Table of Contents
- 1 What is your role and responsibility in the Health and Safety Program as an employee?
- 2 Who is ultimately responsible for your safety?
- 3 Who is responsible for workplace health and safety at work?
- 4 Why would my employer refer me to occupational health?
- 5 What are the legal requirements for health and safety?
- 6 What is the 3 legislative requirements in respect to health and safety?
What is your role and responsibility in the Health and Safety Program as an employee?
It is the duty of every employee at work to take reasonable care for the health and safety for himself as well as other persons. Every worker is in other words responsible to take care of his or her own health and safety. The unsafe acts of the worker may not negatively impact or endanger others.
Who is ultimately responsible for your safety?
In the end, the employer is ultimately responsible for safety.
What are 4 responsibilities of employees regarding workplace health and safety?
take reasonable care for their own health and safety. take reasonable care for the health and safety of others who may affected by their acts or omissions. cooperate with anything the employer does to comply with OHS requirements.
Who is legally responsible for health and safety in the workplace?
Business owners and employers are legally responsible for health and safety management. This means they need to make sure that employees, and anyone who visits their premises, are protected from anything that may cause harm, and control any risks to injury or health that could arise in the workplace.
Who is responsible for workplace health and safety at work?
Workplace safety is mainly the responsibility of the employer. It’s their duty to ensure the health, safety, and welfare of their staff. While some worksites come with greater risks than others, even the safest workplaces need all staff to help manage risks.
Why would my employer refer me to occupational health?
Referral to see or speak to an Occupational Health Practitioner is usually because a health problem has been identified which has caused you to be absent from work or affected how you are able to work. The health problem is not necessarily due to your work, but sometimes may be caused or aggravated by work.
What are some examples of occupational health?
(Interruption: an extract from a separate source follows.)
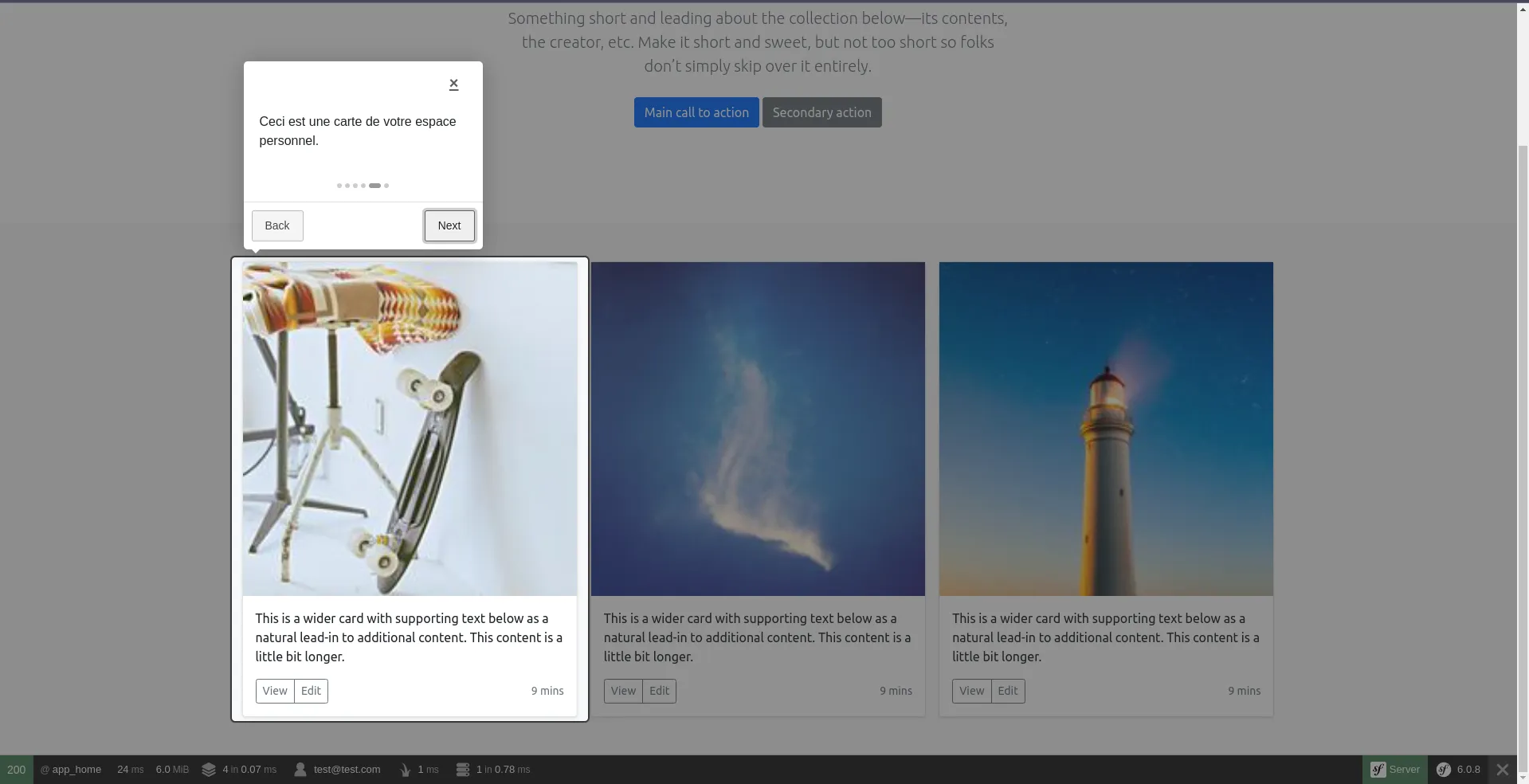This screenshot has width=1529, height=784.
Task: Close the tour popup with the X
Action: click(453, 84)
Occupational health services include employee wellness, pre-placement testing, ergonomics, occupational therapy, occupational medicine, and more.
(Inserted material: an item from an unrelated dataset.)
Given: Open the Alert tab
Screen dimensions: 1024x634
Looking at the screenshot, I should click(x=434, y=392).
What are the five main responsibilities of the employer under the health and safety at Work Act 1974?
What are the employer responsibilities for The Health and Safety at Work Act?
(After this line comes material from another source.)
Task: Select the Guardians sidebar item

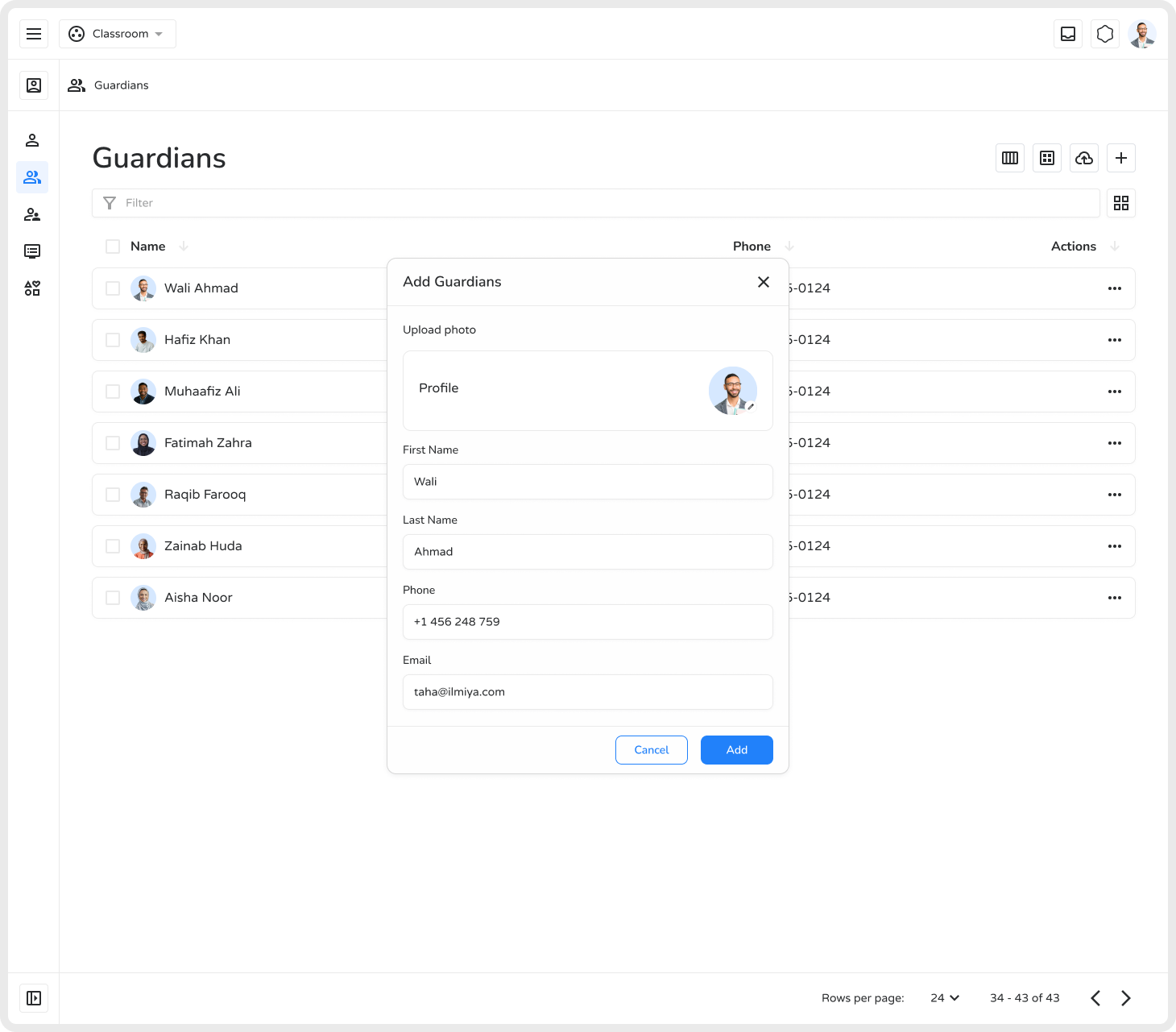Action: tap(32, 177)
- A safe system/way of performing work.
- A safe place to perform the work in.
- Safe equipment and machinery to perform the work.
- They must ensure work colleagues are competent in their roles.
- They must carry out the relevant risk assessments.
What are the legal requirements for health and safety?
Employers in establishments (that are under the Shops and Establishment Act) must maintain cleanliness of the premises including washing, white washing etc., ventilation, lighting (natural and artificial), and precaution against fire. They are also responsible for supervision to prevent any form of accidents.
What is the 3 legislative requirements in respect to health and safety?
making ‘assessments of risk’ to the health and safety of its workforce, and to act upon risks they identify, so as to reduce them (Regulation 3); appointing competent persons to oversee workplace health and safety; providing workers with information and training on occupational health and safety; and.